つれづれなるままに-日暮日記

現世の森羅万象を心に映りゆくままに書きつくる。

ブチャの惨状、「カチンの森」から理解できる

 キーウ郊外のブチャの惨状が明らかになるにつけ、侵略戦争の本質とは、やはり略奪と女性への凌辱なんだなということがしみじみ分かります。小生は、大学で国際関係論の授業をしていた時に、1939年のナチスドイツのポーランド侵攻や1990年のイラクフセイン政権によるクウェート侵攻を持ち出し、そういう事実があったことを話しました。が、まさかこうした”分かりやすい侵攻”、19世紀、20世紀初頭によくあった露骨な侵略戦争が21世紀になって起こるとは思っていませんでした。

 他国に軍事的に足を踏み入れるのは本来「正義」がないので、兵隊に士気が高まりません。ですから、兵隊を鼓舞するには「攻め込んだところでは何やってもいいよ。好きな物を奪え」というのが一番効果的なんですね。日本の戦国時代にも、他国を侵すときに先駆け軍にはそういう檄を飛ばしていたそうです。ベラルーシからキーウ方面に進軍したロシア兵はシベリア、極東から集められた若者とのこと。であれば、彼らは欧州部ロシア人より西側先進国の人と生活に羨望、嫉妬心がありますから、それを壊そうと一段と野蛮で残虐になるのでしょう。

 ロシア軍がブチャや近くのボロジェンカで大勢の住民を虐殺したことが分かってきたのですが、これってデジャブ(既視感)でなく、現実に過去にも同じようなことがありました。

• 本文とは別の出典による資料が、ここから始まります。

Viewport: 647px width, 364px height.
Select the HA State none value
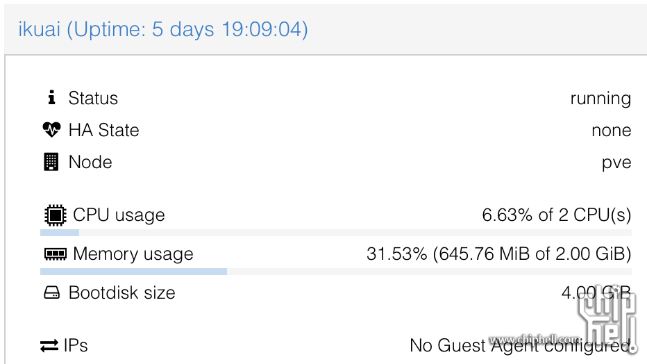[x=611, y=131]
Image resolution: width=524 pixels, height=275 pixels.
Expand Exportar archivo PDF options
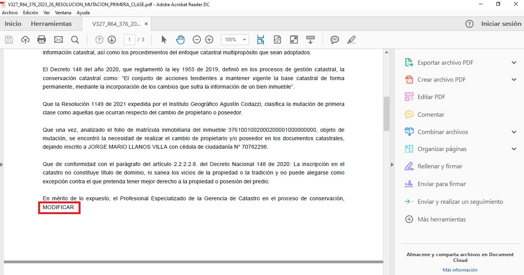click(x=514, y=63)
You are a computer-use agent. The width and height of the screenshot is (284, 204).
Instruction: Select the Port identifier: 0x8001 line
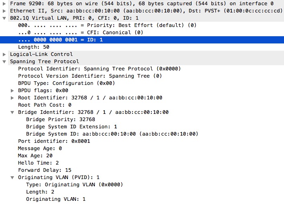click(x=54, y=141)
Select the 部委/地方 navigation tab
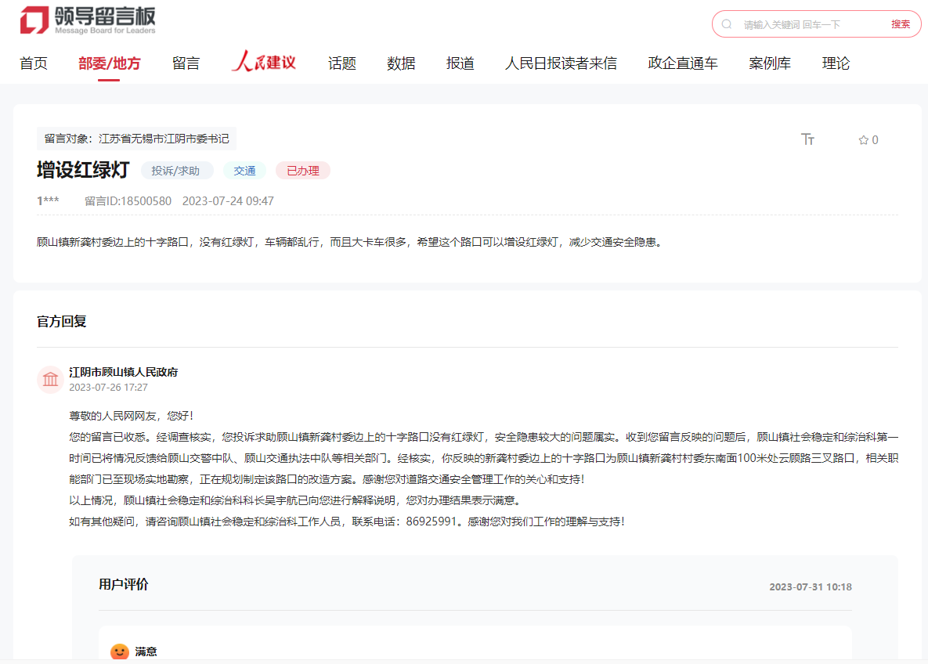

1939年ナチスポーランドに侵攻すると、ソ連はそれに合わせて北側からポーランドに攻め入り、ドイツとソ連ポーランド領土を2分割してしまったのです。ドイツ侵攻を見たポーランド軍将校は最初にソ連に支援を頼もうとしたのですが、逆に攻められてしまった。それどころか、将校たちは「カチンの森」に集められ、反抗を抑えるため、ソ連兵によって一人ひとり銃殺されてしまったのです。

 戦後、ポーランドソ連圏に入り、指導者はソ連の回し者だったので、将校虐殺の件は闇に葬られました。もちろん、カチンの森に埋まっていた多くの将校の遺体は掘り起こされましたが、ソ連ポーランドの回し者指導者は「虐殺はナチスがやったもの」と罪をナチスに擦り付けてしまったのです。このいきさつは、ポーランドソ連のくびきから逃れたあとやっと明らかにされ、名匠アンジェイ・ワイダ監督が「カチンの森」という映画を制作したことで、世界的に知られるようになりました。

 ここから我々が理解できることは、ソ連、つまり今のロシアは平気でうそを付く習性を持っているということ。今回もブチャの虐殺についても、ロシア政府は恥も外聞もなく「ウクライナ側の自作自演」などと抜かしています。ですが、今は闇に葬りやすかったカチンの森の時代ではない。衛星からすべて観察できるし、現場を目撃した生存者も多く残っているし、虐殺に加わったロシア兵も捕虜になっている。いくらでも証言者がいるし、証拠もある。自由な報道のないロシア国内の民をだませても、世界はだませないのです。

 ポーランドが今、ウクライナの避難民を温かく迎え入れているのは、自らもロシアから同じ仕打ちを受けた経験があるから、反面教師としたのでしょう。当時のソ連社会主義国、一応人民に寄り添った国ということになっていました。ところが、スターリンは他国の民を助けるどころか、帝国主義者よろしく領土を奪ってしまったのです。ポーランド人民にとっては、すがろうと思った国に裏切られた過去を決して忘れることはできない。ウクライナの惨状を見て、ロシア人の怖さを再認識し、安全保障体制を一段と充実させるはずです。

 上の写真は、桜満開時の横浜・大岡川べり。